# Problem requirements
Retype each record exactly.

# Recorded data
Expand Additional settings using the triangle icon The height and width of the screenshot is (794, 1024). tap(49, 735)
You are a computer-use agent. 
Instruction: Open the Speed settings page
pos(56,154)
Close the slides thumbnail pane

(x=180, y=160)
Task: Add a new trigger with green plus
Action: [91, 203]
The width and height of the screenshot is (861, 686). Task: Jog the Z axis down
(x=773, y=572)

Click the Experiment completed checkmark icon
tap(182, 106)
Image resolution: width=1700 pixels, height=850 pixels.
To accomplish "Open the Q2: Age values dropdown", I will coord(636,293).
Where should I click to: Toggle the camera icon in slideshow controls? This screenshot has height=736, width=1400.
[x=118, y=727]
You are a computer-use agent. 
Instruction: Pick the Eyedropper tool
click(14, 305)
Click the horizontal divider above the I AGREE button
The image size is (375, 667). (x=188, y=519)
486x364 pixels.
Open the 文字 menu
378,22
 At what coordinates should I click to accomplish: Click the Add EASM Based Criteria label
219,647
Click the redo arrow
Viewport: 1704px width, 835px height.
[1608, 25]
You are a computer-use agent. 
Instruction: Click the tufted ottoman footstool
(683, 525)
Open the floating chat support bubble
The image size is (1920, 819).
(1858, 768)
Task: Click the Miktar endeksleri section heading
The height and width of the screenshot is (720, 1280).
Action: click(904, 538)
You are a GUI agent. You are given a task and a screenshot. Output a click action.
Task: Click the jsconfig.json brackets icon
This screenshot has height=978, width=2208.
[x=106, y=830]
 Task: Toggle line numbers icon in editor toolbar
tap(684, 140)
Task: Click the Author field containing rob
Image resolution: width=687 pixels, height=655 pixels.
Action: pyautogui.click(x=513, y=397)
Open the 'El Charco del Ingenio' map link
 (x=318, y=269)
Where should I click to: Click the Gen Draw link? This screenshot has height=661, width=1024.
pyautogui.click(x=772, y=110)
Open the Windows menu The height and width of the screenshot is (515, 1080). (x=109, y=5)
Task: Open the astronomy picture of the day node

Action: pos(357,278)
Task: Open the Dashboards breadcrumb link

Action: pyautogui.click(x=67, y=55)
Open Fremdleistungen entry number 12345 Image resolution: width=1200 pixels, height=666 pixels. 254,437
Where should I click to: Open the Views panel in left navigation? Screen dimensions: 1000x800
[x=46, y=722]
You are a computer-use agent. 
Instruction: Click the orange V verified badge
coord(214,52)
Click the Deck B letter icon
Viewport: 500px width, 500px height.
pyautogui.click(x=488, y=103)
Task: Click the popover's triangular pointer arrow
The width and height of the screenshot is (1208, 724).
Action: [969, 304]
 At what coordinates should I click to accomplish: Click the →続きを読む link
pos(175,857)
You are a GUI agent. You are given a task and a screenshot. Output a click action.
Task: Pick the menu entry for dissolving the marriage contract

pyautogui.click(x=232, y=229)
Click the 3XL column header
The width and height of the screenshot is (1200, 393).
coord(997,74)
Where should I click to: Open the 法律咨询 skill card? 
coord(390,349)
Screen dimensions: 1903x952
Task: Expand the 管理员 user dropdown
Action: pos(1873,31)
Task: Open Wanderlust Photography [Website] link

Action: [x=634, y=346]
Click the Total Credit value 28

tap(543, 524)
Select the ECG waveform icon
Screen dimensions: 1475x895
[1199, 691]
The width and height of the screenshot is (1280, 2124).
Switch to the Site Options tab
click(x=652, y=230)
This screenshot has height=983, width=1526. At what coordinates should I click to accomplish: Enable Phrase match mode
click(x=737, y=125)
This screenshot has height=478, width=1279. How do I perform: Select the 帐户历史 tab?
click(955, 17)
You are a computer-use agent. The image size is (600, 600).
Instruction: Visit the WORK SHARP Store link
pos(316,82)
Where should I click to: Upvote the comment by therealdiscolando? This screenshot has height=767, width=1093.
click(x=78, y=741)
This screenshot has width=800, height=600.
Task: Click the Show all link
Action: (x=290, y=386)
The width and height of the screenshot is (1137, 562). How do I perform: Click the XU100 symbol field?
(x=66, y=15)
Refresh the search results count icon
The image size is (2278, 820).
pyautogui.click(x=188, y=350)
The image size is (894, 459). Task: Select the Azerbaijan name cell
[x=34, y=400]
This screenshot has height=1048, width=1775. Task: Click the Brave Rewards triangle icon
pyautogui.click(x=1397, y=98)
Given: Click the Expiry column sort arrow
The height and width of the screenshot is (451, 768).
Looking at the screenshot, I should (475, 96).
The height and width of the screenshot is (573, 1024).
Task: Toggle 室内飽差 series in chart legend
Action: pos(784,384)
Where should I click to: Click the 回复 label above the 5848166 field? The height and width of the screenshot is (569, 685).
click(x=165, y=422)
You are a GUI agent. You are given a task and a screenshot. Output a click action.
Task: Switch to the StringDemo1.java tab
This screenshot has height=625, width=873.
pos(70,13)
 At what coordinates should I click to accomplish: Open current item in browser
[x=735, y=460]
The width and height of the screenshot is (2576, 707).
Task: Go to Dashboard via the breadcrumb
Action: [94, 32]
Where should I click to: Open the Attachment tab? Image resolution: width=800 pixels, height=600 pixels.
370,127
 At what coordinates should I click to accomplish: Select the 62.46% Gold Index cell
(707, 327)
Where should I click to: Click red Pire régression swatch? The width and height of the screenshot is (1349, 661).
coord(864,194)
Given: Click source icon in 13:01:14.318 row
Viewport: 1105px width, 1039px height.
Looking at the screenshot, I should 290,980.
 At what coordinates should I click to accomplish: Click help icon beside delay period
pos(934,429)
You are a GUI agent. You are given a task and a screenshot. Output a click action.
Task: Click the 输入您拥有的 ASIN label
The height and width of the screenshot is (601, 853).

# Finished exercise
Expand Additional settings using the triangle icon The height and width of the screenshot is (794, 1024). tap(49, 735)
You are a computer-use agent. 
Instruction: Open the Speed settings page
pos(56,154)
Close the slides thumbnail pane

(x=180, y=160)
Task: Add a new trigger with green plus
Action: [91, 203]
The width and height of the screenshot is (861, 686). Task: Jog the Z axis down
(x=773, y=572)

Click the Experiment completed checkmark icon
tap(182, 106)
Image resolution: width=1700 pixels, height=850 pixels.
To accomplish "Open the Q2: Age values dropdown", I will coord(636,293).
Where should I click to: Toggle the camera icon in slideshow controls? This screenshot has height=736, width=1400.
[x=118, y=727]
You are a computer-use agent. 
Instruction: Pick the Eyedropper tool
click(14, 305)
Click the horizontal divider above the I AGREE button
The image size is (375, 667). (x=188, y=519)
486x364 pixels.
Open the 文字 menu
378,22
 At what coordinates should I click to accomplish: Click the Add EASM Based Criteria label
219,647
Click the redo arrow
Viewport: 1704px width, 835px height.
[1608, 25]
You are a computer-use agent. 
Instruction: Click the tufted ottoman footstool
(683, 525)
Open the floating chat support bubble
The image size is (1920, 819).
(1858, 768)
Task: Click the Miktar endeksleri section heading
The height and width of the screenshot is (720, 1280).
Action: click(904, 538)
You are a GUI agent. You are given a task and a screenshot. Output a click action.
Task: Click the jsconfig.json brackets icon
This screenshot has height=978, width=2208.
[x=106, y=830]
 Task: Toggle line numbers icon in editor toolbar
tap(684, 140)
Task: Click the Author field containing rob
Image resolution: width=687 pixels, height=655 pixels.
Action: pyautogui.click(x=513, y=397)
Open the 'El Charco del Ingenio' map link
 (x=318, y=269)
Where should I click to: Click the Gen Draw link? This screenshot has height=661, width=1024.
pyautogui.click(x=772, y=110)
Open the Windows menu The height and width of the screenshot is (515, 1080). (x=109, y=5)
Task: Open the astronomy picture of the day node

Action: pos(357,278)
Task: Open the Dashboards breadcrumb link

Action: pyautogui.click(x=67, y=55)
Open Fremdleistungen entry number 12345 Image resolution: width=1200 pixels, height=666 pixels. 254,437
Where should I click to: Open the Views panel in left navigation? Screen dimensions: 1000x800
[x=46, y=722]
You are a computer-use agent. 
Instruction: Click the orange V verified badge
coord(214,52)
Click the Deck B letter icon
Viewport: 500px width, 500px height.
pyautogui.click(x=488, y=103)
Task: Click the popover's triangular pointer arrow
The width and height of the screenshot is (1208, 724).
Action: [969, 304]
 At what coordinates should I click to accomplish: Click the →続きを読む link
pos(175,857)
You are a GUI agent. You are given a task and a screenshot. Output a click action.
Task: Pick the menu entry for dissolving the marriage contract

pyautogui.click(x=232, y=229)
Click the 3XL column header
The width and height of the screenshot is (1200, 393).
coord(997,74)
Where should I click to: Open the 法律咨询 skill card? 
coord(390,349)
Screen dimensions: 1903x952
Task: Expand the 管理员 user dropdown
Action: pos(1873,31)
Task: Open Wanderlust Photography [Website] link

Action: [x=634, y=346]
Click the Total Credit value 28

tap(543, 524)
Select the ECG waveform icon
Screen dimensions: 1475x895
[1199, 691]
The width and height of the screenshot is (1280, 2124).
Switch to the Site Options tab
click(x=652, y=230)
This screenshot has height=983, width=1526. At what coordinates should I click to accomplish: Enable Phrase match mode
click(x=737, y=125)
This screenshot has height=478, width=1279. How do I perform: Select the 帐户历史 tab?
click(955, 17)
You are a computer-use agent. The image size is (600, 600).
Instruction: Visit the WORK SHARP Store link
pos(316,82)
Where should I click to: Upvote the comment by therealdiscolando? This screenshot has height=767, width=1093.
click(x=78, y=741)
This screenshot has width=800, height=600.
Task: Click the Show all link
Action: (x=290, y=386)
The width and height of the screenshot is (1137, 562). How do I perform: Click the XU100 symbol field?
(x=66, y=15)
Refresh the search results count icon
The image size is (2278, 820).
pyautogui.click(x=188, y=350)
The image size is (894, 459). Task: Select the Azerbaijan name cell
[x=34, y=400]
This screenshot has height=1048, width=1775. Task: Click the Brave Rewards triangle icon
pyautogui.click(x=1397, y=98)
Given: Click the Expiry column sort arrow
The height and width of the screenshot is (451, 768).
Looking at the screenshot, I should (475, 96).
The height and width of the screenshot is (573, 1024).
Task: Toggle 室内飽差 series in chart legend
Action: pos(784,384)
Where should I click to: Click the 回复 label above the 5848166 field? The height and width of the screenshot is (569, 685).
click(x=165, y=422)
You are a GUI agent. You are given a task and a screenshot. Output a click action.
Task: Switch to the StringDemo1.java tab
This screenshot has height=625, width=873.
pos(70,13)
 At what coordinates should I click to accomplish: Open current item in browser
[x=735, y=460]
The width and height of the screenshot is (2576, 707).
Task: Go to Dashboard via the breadcrumb
Action: [94, 32]
Where should I click to: Open the Attachment tab? Image resolution: width=800 pixels, height=600 pixels.
370,127
 At what coordinates should I click to accomplish: Select the 62.46% Gold Index cell
(707, 327)
Where should I click to: Click red Pire régression swatch? The width and height of the screenshot is (1349, 661).
coord(864,194)
Given: Click source icon in 13:01:14.318 row
Viewport: 1105px width, 1039px height.
Looking at the screenshot, I should 290,980.
 At what coordinates should I click to accomplish: Click help icon beside delay period
pos(934,429)
You are a GUI agent. You are given a task and a screenshot. Output a click action.
Task: Click the 输入您拥有的 ASIN label
The height and width of the screenshot is (601, 853).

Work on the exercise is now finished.